Wanda and I attended a lecture by Lady Black of Crossharbour (Mrs. Barbara Amiel Black) last night at Holy Blossom Temple, which later turned out to be something of a mistake.  The temple had a capacity crowd, and we were fortunate to gain seats in the sanctuary by virtue of being a member / friend.  Also in the crowd was husband Lord Black, sponsor Mrs. Heather Reisman, and two rows ahead of me, someone who looked an awful lot like the Hon. Hilary M. Weston, CM, OOnt, former Lieutenant-Governor of Ontario.

Lady Black was introduced by producer Mr. Robert Lantos, who gave a touching account of her admirable qualities — quite contradictory to the scheming "Cruella de Vil" treatment in a recent biography.  Mr. Lantos did not seem to enjoy public speaking in front of so large a crowd and his manner was occasionally awkward, but there was no mistaking the sincerity of his esteem for the keynote speaker.  She had defended the producer and some of his controversial movies in her journalistic endeavours, and I think this was his way of defending her from the latest attacks by her detractors.

Lady Black herself defies description.  Although sixty-six years old, she looks decades younger.  She has an excellent speaking voice, precise diction and a delightful English accent — highly reminiscent of Dame Julie Andrews.  One half-expects that at any moment she will break out into a rousing rendition of My Favourite Things with the von Trapp children.

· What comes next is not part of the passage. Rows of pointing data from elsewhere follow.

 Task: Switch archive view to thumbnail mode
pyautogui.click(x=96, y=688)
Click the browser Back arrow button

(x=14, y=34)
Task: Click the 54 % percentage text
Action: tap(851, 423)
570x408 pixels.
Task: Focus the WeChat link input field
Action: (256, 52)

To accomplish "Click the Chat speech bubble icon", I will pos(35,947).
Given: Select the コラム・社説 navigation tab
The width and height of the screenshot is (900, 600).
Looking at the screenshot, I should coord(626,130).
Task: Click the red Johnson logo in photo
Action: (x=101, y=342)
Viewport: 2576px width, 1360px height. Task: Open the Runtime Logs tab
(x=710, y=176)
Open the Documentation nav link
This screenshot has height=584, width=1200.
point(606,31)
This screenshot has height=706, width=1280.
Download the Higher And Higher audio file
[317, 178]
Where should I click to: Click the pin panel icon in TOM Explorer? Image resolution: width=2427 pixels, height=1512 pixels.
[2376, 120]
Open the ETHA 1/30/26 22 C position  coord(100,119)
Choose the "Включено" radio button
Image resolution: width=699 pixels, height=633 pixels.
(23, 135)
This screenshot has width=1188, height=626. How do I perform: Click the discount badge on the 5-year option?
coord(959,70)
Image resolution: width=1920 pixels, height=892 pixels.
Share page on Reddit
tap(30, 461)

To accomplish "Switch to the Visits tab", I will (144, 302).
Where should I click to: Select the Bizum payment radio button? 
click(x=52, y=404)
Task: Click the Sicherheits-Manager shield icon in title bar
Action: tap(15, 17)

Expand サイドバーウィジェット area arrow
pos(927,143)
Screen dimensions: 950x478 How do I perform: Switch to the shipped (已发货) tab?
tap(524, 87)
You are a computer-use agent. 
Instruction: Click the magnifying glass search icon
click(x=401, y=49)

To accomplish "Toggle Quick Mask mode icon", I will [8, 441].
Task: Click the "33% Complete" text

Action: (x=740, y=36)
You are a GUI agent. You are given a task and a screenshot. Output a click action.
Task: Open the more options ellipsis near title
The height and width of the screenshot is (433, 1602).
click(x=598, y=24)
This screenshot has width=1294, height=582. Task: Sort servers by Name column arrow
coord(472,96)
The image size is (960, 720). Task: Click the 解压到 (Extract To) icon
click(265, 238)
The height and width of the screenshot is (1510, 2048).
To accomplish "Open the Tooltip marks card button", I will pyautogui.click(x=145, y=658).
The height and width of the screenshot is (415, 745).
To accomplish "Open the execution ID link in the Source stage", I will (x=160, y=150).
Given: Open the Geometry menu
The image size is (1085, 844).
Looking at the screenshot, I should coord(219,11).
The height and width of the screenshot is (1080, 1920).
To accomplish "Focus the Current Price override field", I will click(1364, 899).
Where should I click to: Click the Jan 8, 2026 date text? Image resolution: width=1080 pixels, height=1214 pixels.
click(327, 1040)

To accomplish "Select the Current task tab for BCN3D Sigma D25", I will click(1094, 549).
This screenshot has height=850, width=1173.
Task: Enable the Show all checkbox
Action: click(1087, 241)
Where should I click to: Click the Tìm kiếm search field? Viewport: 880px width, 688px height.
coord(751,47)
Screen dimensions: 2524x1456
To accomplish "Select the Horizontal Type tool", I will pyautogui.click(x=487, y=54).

Unfortunately I did not pay as close attention to her lecture as I would have liked.  The dehydration caught up with me halfway through the evening and I had to depart the sanctuary lest I suffer the indignity of passing out or tossing my cookies 1) in a house of worship; 2) in front of life peers Lord and Lady Black; and 3) in front of a former representative of the Sovereign.  I am grateful to usher Jeff and doctor Abe of Holy Blossom for responding so quickly.

What I do recall of the lecture was that Lady Black spoke at length about the survival of Israel and its rationale — a topic largely reprised from her own Daily Telegraph column which I can only find reproduced on the net here.  It is worth the read if you can get by the awkward centre-aligned formatting.

As a fellow who grew up surrounded by Jews, went to high school that closed on Jewish holy days, and whose adolescent friends were predominantly Jews, I am not exactly an impartial judge.  Quite a few of my high school contemporaries had served a portion of their compulsory military service, or were in Canada because their parents could no longer tolerate the risks of such service.  I spent a lot of time at friends’ households, learning about shabbat customs through example and participation.  I have a great deal of affection for adherents of the Jewish faith because they have often been, quietly and inconspicuously, the best exemplars of Judæo-Christian charity and selflessness.

This is not, I realise, an adequate argument for a secular Jewish state ensconced in its ancestral Middle Eastern geography.  I do, however, think that there is something to Lady Black’s argument that without the possibility of Israel, certain elements of the Jewish faith become reduced to an empty shell.